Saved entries

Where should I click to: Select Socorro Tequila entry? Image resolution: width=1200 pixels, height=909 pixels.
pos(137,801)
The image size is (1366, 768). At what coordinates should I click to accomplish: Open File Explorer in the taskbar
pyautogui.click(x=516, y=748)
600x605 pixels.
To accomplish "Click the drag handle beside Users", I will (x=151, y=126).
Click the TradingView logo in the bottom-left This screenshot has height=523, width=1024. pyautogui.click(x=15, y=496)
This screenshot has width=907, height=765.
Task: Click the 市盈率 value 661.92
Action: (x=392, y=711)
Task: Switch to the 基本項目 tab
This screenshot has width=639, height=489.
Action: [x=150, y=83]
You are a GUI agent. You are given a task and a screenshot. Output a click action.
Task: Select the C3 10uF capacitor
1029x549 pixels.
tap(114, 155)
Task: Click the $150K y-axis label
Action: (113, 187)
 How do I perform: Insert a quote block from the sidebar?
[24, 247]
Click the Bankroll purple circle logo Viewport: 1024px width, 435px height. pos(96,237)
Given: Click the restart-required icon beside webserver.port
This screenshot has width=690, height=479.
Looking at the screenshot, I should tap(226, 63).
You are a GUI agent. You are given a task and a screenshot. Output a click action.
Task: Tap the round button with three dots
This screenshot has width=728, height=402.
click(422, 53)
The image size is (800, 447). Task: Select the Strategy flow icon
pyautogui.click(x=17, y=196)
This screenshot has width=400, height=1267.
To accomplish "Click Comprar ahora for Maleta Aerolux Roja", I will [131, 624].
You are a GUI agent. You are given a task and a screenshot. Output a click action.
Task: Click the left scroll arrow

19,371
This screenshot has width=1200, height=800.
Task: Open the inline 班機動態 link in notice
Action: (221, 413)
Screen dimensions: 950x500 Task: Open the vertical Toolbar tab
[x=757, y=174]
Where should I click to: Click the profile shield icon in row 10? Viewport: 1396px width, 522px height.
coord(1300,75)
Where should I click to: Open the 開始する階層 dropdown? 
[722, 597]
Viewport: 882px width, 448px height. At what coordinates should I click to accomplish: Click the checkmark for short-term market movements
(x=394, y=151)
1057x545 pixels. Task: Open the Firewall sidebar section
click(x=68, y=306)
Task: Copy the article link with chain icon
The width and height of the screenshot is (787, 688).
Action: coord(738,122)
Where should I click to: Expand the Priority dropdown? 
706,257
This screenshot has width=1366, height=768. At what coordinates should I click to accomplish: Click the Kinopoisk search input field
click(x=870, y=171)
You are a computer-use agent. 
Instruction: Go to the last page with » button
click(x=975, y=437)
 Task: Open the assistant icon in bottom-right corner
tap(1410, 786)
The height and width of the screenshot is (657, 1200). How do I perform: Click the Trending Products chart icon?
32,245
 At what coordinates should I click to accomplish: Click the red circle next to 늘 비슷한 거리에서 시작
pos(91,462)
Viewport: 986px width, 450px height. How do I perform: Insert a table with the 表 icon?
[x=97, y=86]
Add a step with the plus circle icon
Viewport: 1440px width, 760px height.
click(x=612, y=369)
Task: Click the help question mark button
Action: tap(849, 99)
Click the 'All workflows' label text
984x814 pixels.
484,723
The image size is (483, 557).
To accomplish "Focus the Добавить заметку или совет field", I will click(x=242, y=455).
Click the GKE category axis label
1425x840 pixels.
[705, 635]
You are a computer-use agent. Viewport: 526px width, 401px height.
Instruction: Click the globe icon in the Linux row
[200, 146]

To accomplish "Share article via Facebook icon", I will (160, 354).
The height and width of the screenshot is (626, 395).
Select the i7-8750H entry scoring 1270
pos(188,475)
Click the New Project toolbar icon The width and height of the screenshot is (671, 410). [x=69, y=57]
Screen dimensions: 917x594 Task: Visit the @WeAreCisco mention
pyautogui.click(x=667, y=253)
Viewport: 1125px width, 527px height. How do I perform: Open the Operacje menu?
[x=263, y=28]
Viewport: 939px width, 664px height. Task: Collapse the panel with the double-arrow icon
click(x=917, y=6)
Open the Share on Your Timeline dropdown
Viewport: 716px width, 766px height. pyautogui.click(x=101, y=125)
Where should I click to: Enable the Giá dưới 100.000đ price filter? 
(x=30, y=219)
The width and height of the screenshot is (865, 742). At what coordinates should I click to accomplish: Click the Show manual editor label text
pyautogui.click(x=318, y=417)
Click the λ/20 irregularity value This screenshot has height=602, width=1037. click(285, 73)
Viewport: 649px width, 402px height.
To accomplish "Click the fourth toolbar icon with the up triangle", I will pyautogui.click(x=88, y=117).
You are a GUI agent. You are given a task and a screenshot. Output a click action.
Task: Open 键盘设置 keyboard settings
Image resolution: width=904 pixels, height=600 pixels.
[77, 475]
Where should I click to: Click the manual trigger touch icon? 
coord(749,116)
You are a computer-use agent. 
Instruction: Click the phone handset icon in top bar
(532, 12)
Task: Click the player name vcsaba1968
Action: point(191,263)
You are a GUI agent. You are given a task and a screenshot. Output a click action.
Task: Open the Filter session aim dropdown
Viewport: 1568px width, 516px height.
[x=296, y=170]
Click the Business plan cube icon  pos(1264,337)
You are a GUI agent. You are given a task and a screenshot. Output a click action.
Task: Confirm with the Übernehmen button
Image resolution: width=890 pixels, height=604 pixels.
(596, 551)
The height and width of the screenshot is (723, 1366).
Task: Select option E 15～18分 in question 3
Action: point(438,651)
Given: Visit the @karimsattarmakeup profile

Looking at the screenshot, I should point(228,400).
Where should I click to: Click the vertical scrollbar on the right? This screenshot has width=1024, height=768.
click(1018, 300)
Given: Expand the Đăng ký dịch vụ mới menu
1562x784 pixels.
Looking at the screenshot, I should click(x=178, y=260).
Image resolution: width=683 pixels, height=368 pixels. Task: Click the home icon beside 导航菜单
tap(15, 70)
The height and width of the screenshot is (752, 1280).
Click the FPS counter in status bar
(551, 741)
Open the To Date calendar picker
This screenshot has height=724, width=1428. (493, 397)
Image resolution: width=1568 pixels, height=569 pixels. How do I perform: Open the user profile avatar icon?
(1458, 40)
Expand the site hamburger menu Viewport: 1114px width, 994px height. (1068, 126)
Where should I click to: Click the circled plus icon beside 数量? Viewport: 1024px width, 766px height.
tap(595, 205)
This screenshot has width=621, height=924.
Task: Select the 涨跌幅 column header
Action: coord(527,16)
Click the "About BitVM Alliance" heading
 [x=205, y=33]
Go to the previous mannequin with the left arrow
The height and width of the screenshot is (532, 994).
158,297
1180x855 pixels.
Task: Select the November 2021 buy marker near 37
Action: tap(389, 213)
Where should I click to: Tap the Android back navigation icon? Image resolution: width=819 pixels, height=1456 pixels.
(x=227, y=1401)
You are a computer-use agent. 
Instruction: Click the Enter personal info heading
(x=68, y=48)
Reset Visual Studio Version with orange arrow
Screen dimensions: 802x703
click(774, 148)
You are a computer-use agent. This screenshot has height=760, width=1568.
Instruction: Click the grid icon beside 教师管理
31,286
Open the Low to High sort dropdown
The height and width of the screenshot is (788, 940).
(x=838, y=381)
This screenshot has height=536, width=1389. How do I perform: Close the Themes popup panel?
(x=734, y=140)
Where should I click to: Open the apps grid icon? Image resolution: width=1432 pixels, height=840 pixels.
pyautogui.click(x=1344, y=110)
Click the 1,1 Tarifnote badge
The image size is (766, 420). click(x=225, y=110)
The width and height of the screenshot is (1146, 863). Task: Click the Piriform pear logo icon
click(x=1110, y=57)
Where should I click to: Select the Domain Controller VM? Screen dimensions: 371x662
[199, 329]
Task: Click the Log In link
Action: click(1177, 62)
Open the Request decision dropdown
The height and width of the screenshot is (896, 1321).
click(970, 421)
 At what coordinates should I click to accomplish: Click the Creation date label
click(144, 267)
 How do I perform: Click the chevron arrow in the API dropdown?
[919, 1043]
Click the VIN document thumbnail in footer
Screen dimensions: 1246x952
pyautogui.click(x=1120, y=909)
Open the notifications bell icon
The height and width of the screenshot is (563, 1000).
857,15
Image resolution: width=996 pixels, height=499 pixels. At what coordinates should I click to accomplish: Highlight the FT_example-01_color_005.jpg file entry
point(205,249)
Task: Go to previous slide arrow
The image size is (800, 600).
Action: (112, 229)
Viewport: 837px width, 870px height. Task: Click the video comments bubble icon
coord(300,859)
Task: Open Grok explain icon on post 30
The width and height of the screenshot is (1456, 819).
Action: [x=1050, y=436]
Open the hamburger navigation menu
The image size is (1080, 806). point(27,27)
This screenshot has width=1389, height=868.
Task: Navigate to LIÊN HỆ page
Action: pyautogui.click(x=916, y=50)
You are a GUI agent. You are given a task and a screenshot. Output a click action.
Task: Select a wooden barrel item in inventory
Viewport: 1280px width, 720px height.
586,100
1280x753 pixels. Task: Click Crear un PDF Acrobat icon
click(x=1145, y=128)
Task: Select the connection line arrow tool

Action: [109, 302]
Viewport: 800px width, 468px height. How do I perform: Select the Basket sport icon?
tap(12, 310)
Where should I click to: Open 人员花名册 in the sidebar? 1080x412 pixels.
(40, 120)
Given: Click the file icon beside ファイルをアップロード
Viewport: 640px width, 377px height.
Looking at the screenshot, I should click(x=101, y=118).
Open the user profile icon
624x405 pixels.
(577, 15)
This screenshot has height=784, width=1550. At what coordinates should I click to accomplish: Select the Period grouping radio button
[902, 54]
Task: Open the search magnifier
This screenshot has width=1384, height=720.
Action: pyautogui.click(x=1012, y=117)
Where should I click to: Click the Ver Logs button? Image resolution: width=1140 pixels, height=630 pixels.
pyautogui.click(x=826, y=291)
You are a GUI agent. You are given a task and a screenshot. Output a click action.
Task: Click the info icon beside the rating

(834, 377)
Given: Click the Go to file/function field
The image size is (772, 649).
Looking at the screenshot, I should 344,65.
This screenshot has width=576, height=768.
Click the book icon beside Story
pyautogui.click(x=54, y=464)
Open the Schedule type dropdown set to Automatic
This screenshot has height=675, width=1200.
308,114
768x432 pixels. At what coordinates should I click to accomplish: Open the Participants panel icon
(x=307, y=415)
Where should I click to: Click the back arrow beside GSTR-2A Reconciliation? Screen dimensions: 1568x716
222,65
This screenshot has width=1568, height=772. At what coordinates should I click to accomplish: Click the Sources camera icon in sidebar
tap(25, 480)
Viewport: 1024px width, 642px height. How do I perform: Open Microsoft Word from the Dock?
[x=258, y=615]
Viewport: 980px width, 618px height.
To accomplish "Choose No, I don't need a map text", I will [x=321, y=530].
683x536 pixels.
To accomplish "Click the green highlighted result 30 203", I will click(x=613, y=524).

### [REQUIRED WORK]
Lines to set down from above: the line with "Where should I click to: Click the circled", the line with "Go to the previous", and every line between, each exactly as written.

### [RESULT OF THIS TASK]
Where should I click to: Click the circled plus icon beside 数量? Viewport: 1024px width, 766px height.
tap(595, 205)
This screenshot has width=621, height=924.
Task: Select the 涨跌幅 column header
Action: coord(527,16)
Click the "About BitVM Alliance" heading
 [x=205, y=33]
Go to the previous mannequin with the left arrow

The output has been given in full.